VAT was first created and applied by the EU itself back in 1967. It is imposed on all 28 member states and a minimum 15% rate is a condition for accession to the bloc. It is central to the EU’s tax harmonisation system, and is a key factor of Union-wide free trade and free movement of goods, capital, and persons.
VAT in context
The British standard rate of VAT is currently 20%, though some may remember when this was increased from 17.5% (and 15% prior to this) at the peak of the financial crisis. Compared to other countries in Europe we’re somewhere in the middle, between the extremes of Hungary at 27%; Denmark, Sweden and Croatia at 25%; Germany at 19%; Malta at 18%; and Luxembourg at 17%. In 2003 the EU attempted to completely harmonise VAT rates across the EU, though failure to agree on specifics saw the plan fall flat.
In other notable UK VAT history, in 2000 the UK government reduced the VAT rate on female sanitary products to 5% – the lowest rate possible under EU legislation. However, despite 300,000 signatures on a petition and the political will to eliminate VAT completely on these products during the last parliament, such a change would have required a European Commission proposal and agreement from all 28 member states, which of course didn’t happen. So, after Brexit, this may be one of the first VAT changes we can expect to see applied in the UK.
The issues surrounding VAT are no doubt some of the most complex to be resolved in the current Brexit negotiations.
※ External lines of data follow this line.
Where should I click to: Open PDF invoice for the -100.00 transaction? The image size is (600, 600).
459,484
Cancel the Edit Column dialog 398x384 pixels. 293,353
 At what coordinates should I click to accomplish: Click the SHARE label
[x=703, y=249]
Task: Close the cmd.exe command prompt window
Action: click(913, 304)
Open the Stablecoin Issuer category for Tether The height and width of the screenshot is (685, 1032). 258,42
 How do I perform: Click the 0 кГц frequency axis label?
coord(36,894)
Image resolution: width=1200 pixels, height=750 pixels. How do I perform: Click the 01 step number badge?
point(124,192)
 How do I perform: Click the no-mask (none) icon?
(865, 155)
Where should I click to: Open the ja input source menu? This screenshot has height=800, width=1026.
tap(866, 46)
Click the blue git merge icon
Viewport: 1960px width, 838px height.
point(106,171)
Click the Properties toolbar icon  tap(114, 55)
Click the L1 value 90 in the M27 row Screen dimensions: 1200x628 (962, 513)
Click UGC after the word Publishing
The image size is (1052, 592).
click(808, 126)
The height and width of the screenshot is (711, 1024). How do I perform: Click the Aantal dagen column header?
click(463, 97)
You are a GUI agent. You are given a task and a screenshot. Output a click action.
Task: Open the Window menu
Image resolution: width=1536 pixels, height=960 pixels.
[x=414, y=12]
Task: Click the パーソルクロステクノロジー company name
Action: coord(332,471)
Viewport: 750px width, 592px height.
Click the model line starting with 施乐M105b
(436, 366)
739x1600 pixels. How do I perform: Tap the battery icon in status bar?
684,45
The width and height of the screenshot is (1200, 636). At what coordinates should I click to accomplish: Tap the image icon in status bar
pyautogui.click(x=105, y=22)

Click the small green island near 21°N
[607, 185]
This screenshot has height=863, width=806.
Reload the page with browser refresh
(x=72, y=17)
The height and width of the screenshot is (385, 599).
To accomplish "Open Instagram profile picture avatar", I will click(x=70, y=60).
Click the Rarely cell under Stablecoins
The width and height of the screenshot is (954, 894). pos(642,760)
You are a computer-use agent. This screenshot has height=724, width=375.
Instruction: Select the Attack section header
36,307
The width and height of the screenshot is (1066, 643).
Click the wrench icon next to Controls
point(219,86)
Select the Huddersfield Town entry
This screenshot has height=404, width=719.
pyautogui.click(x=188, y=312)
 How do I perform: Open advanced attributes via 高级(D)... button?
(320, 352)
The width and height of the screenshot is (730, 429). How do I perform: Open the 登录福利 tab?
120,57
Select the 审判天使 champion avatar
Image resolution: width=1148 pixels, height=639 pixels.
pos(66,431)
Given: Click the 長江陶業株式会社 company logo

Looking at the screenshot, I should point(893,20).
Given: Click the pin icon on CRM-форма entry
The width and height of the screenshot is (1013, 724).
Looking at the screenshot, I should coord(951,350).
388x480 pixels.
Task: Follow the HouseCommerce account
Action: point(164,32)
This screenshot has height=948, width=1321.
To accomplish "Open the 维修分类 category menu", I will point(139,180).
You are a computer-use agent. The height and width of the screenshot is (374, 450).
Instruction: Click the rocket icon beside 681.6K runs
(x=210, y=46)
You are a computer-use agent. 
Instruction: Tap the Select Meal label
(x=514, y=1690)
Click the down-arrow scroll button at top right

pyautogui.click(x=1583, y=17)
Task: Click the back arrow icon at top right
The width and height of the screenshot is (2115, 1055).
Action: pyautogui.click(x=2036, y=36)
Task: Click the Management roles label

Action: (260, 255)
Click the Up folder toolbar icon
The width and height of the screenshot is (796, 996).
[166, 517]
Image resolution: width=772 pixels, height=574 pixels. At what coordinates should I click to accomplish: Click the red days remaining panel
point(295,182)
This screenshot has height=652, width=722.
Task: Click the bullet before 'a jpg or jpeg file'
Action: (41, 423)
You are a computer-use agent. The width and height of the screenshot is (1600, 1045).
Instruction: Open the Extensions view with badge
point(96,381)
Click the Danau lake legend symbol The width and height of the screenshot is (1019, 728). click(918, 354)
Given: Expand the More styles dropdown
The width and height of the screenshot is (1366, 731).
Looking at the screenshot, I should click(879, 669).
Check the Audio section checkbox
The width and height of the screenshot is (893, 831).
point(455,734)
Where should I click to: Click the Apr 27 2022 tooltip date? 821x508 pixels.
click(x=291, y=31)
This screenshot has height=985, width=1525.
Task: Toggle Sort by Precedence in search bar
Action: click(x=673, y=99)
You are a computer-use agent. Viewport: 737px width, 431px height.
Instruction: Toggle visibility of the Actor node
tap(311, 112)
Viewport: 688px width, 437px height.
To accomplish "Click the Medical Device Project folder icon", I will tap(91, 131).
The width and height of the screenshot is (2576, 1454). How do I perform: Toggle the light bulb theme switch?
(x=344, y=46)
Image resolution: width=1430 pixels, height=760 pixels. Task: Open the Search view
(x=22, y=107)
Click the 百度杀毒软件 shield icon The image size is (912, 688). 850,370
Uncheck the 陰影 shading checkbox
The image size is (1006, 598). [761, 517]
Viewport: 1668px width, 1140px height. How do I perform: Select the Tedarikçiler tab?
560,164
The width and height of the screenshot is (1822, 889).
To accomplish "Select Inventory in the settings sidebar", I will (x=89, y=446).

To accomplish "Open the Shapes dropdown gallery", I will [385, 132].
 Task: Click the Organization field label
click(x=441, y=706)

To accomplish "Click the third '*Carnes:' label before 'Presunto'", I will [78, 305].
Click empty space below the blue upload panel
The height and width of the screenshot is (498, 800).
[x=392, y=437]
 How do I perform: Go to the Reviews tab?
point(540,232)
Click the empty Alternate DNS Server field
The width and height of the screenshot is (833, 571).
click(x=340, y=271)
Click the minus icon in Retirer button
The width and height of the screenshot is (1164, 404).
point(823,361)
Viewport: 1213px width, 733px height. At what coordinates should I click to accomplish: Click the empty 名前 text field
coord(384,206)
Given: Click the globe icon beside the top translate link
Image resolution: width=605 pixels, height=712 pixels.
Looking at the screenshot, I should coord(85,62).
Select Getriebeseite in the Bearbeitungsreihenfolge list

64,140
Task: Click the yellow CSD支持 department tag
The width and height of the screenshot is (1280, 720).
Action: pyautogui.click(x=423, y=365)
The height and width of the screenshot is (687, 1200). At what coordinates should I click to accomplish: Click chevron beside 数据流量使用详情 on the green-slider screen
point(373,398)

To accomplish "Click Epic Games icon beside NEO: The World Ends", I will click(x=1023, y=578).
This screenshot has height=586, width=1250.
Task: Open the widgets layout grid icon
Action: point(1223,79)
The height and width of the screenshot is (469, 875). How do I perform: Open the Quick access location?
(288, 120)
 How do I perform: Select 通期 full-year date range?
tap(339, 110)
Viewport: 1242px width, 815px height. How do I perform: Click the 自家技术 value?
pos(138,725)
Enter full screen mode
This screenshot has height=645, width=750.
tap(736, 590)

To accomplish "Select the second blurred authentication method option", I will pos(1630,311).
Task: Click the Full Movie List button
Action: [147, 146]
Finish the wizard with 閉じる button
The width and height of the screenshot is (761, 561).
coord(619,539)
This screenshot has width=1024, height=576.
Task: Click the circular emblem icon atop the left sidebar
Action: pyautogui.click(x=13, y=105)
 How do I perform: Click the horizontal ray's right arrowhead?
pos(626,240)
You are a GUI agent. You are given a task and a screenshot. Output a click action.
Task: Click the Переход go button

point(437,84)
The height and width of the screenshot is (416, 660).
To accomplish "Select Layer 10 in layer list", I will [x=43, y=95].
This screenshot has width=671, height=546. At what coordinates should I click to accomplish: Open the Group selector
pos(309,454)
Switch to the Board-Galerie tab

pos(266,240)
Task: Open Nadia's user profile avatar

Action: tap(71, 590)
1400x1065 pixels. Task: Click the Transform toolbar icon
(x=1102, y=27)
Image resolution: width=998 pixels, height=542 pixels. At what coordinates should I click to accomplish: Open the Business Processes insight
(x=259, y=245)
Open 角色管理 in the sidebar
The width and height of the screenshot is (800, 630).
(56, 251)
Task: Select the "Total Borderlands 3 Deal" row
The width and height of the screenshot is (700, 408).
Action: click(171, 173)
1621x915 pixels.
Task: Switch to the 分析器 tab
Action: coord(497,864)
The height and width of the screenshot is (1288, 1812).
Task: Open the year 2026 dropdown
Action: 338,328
As members of the EU, businesses located within the bloc effectively pay 0% VAT to trade with each other. However, after Brexit, UK-EU trade reverts to regular import and export. UK exports will need to go through customs, and be taxed in the country of consumption, with a significant increase in administration. Similarly, materials imported into the UK will need to go through customs where they will be liable for import VAT.
Regardless of the outcome of the final trade deal with the EU, the government may well move to a different VAT structure, or potentially do away with VAT completely. While there are some for whom the elimination of VAT might be a dream, it would seem unlikely: HMRC’s VAT receipts for 2015-16 totaled £115.1bn and it’s hard to see where they may recoup quite that much back in other avenues. In saying that, while there are no large, industrialised nations without a VAT/Goods & Sales Tax (GST) system, some countries do get by with alternative taxation, including: the Bahamas, Brunei, Greenland, Hong Kong and the Maldives. Could one of their systems work in the UK?
It’s worth noting that there is currently no apparent political imperative to reduce VAT: such a move on its own is unlikely to be a competitive consideration for businesses looking to relocate to or from the UK. However, what comes next depends on a number of factors; many of which will not become clear until the negotiations conclude.
What should businesses be doing now?
While all of the discussion and decision-making may seem like it is happening miles away and won’t be resolved for years, there are things you and your business can be doing right now to mitigate, or take advantage of, any potential effects. Accountancy Age recently provided this very useful VAT health check, which includes five ways that businesses can potentially benefit from thoroughly reviewing their approach to VAT. We recommend that as a good, simple place to start.
Otherwise, keep your nose to the ground for any decisions that emerge from the Brexit talks currently going on, and seek advice from experts.